The best way to prevent the flu is with a flu shot. The Centers for Disease Control and Prevention (CDC) recommends that everyone over 6 months of age get a seasonal flu vaccination each year by the end of October. Immunity to the viruses included in the vaccine will take effect after about two weeks.

Flu vaccination is especially important for people 65 years and older because they are at high risk for complications from flu. Seniors are more vulnerable to secondary illnesses such as pneumonia, respiratory infections, dehydration and exacerbation of chronic health conditions such as emphysema and heart disease.

People 65 years and older can get any injectable flu vaccine that is approved for use in that age group and can ask their provider about vaccines specifically designed for people ages 65 and older.

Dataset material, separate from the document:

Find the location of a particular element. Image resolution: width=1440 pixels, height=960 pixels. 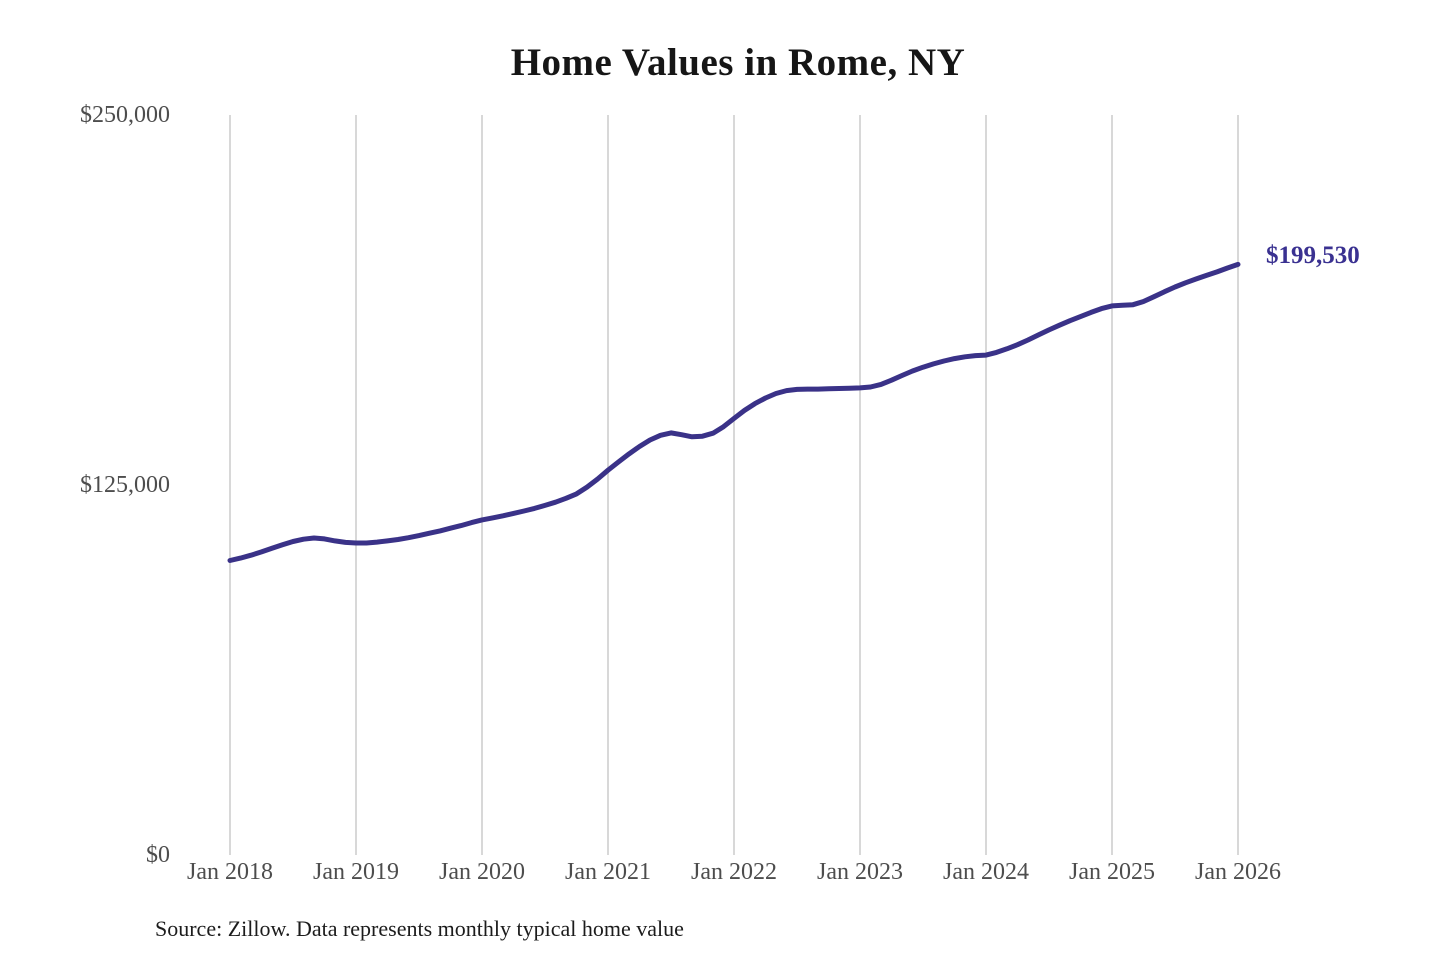

x-tick-label: Jan 2019 is located at coordinates (356, 872).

Flu vaccines have a limited lifespan in the body and often lose effectiveness by the time the next flu season rolls around. Vaccines are updated each season to prevent the viruses predicted to be the most prevalent during flu season. However, they cannot protect against all flu viruses, so it is possible to get an uncovered strain of flu even after immunization.

Seniors should also be up to date with other vaccinations, such as pneumonia and shingles, which their provider can recommend to keep them healthier through the winter months.

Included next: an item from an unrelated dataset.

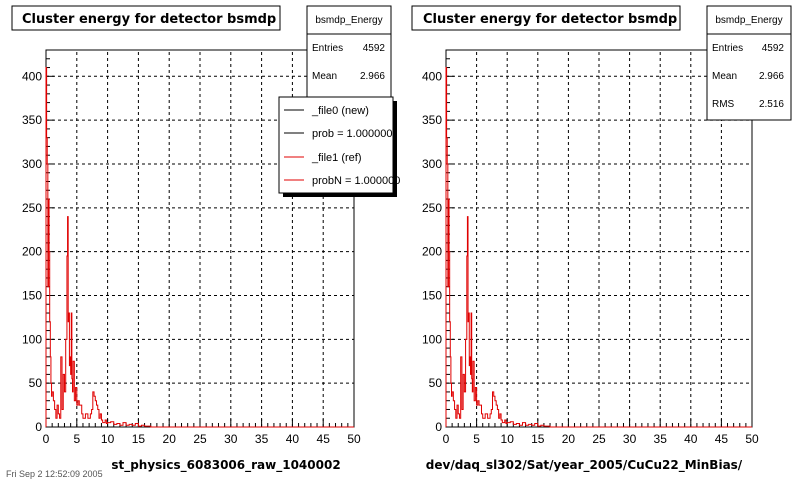 The height and width of the screenshot is (480, 800). What do you see at coordinates (352, 134) in the screenshot?
I see `legend-entry: prob = 1.000000` at bounding box center [352, 134].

Caregivers should also receive flu and other vaccinations, not only so they don't spread the illness to their senior loved ones, but also so they will be healthy enough to stay active caregivers.

Seniors with chronic health conditions such as diabetes, asthma, liver disease, or heart problems are more vulnerable to the flu.  In seniors with chronic conditions, influenza can lead to a long course of illness, hospitalization and even death.

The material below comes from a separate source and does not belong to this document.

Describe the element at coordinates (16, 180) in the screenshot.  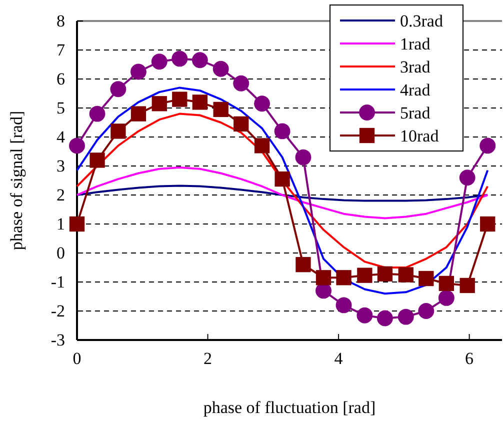
I see `y-axis-title: phase of signal [rad]` at that location.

To further protect yourself and those you love from potentially dangerous illness, try to stay out of crowded areas where germs can spread quickly, avoid touching your face, eat well, get enough sleep and wash your hands thoroughly several times a day – especially after touching surfaces in public areas.

It is much easier to prevent the flu than to recover, so take all the steps necessary for safe and healthy flu season.